As you look over the data below, please find each line where the word "Locate" appears, then copy it.

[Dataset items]
****

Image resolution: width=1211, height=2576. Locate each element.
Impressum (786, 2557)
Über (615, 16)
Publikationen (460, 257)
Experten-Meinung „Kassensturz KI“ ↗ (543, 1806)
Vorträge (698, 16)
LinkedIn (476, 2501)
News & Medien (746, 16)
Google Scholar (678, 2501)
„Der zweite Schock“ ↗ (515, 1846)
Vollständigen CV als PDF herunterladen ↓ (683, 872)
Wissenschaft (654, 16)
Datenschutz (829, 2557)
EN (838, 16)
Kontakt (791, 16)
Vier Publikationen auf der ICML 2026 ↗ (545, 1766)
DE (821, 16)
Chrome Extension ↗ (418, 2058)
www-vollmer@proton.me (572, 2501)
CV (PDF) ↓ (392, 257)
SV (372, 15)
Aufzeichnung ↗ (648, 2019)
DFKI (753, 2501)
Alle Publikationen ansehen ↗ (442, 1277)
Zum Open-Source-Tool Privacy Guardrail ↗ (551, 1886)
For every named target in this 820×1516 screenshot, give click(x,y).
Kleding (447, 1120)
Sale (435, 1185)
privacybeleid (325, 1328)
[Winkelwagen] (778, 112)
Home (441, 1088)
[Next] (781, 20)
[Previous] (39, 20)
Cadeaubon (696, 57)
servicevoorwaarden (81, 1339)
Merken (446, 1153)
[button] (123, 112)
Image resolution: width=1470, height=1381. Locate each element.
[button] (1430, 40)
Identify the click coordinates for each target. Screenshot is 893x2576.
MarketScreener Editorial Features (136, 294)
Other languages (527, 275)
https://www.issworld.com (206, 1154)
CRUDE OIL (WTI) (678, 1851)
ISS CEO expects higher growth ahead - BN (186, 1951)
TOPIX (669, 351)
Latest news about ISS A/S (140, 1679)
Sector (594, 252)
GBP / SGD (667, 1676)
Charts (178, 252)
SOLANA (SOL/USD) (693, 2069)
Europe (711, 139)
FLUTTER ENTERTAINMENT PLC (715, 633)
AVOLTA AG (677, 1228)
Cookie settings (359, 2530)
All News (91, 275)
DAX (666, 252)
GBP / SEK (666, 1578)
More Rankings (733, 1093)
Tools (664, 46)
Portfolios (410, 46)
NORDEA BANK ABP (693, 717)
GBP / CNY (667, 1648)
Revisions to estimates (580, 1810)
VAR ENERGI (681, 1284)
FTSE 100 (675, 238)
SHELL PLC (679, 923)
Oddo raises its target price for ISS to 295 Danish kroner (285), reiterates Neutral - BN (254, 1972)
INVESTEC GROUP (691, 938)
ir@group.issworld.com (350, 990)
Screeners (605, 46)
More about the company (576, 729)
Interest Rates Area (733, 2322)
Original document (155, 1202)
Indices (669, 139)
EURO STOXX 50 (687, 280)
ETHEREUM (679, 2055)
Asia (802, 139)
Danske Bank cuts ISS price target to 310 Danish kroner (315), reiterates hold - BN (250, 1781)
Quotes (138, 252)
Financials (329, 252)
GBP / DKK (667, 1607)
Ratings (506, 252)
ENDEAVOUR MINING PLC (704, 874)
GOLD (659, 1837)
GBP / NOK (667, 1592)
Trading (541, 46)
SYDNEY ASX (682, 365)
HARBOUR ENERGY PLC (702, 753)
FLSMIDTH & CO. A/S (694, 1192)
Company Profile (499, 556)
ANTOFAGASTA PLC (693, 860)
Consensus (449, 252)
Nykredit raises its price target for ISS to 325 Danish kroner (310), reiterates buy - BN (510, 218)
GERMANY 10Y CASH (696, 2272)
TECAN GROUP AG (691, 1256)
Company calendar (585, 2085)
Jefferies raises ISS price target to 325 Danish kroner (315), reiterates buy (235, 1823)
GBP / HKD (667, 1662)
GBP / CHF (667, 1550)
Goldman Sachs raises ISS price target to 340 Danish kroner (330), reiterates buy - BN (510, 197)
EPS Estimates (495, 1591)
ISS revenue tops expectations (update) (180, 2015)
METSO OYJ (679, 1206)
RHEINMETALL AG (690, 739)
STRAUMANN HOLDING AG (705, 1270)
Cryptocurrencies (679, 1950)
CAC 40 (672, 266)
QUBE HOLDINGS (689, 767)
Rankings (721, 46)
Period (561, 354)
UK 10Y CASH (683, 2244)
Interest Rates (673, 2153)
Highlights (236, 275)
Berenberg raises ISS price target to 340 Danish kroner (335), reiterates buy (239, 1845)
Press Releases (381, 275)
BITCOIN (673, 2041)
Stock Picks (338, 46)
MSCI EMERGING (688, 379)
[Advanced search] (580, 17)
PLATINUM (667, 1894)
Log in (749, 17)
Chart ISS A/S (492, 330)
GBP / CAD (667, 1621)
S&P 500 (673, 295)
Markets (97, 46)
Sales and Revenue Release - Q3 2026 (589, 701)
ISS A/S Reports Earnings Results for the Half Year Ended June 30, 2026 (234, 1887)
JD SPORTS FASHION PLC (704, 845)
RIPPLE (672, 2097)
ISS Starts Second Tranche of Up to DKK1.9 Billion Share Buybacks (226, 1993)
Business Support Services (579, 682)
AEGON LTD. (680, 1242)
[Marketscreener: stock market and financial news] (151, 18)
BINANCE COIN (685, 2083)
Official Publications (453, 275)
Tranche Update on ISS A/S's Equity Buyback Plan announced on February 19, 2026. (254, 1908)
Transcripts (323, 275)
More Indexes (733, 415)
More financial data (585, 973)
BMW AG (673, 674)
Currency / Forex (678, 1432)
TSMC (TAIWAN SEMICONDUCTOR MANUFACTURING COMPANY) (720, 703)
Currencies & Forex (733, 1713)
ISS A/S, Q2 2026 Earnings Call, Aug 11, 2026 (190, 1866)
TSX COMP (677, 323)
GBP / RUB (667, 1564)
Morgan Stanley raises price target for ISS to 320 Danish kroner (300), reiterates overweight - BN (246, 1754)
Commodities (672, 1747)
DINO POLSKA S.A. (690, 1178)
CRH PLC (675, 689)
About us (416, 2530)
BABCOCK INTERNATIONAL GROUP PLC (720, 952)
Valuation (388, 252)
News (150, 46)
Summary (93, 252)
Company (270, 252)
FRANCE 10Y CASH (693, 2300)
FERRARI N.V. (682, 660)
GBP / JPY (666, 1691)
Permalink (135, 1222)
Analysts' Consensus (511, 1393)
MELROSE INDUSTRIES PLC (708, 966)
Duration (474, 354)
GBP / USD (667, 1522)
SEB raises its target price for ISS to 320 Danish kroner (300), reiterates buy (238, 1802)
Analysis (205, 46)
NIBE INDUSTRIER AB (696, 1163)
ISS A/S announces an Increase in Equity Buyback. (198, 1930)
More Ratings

****

◆ Exercise output
Image resolution: width=1211, height=2576. Locate each element.
Image resolution: width=1470, height=1381. Locate each element.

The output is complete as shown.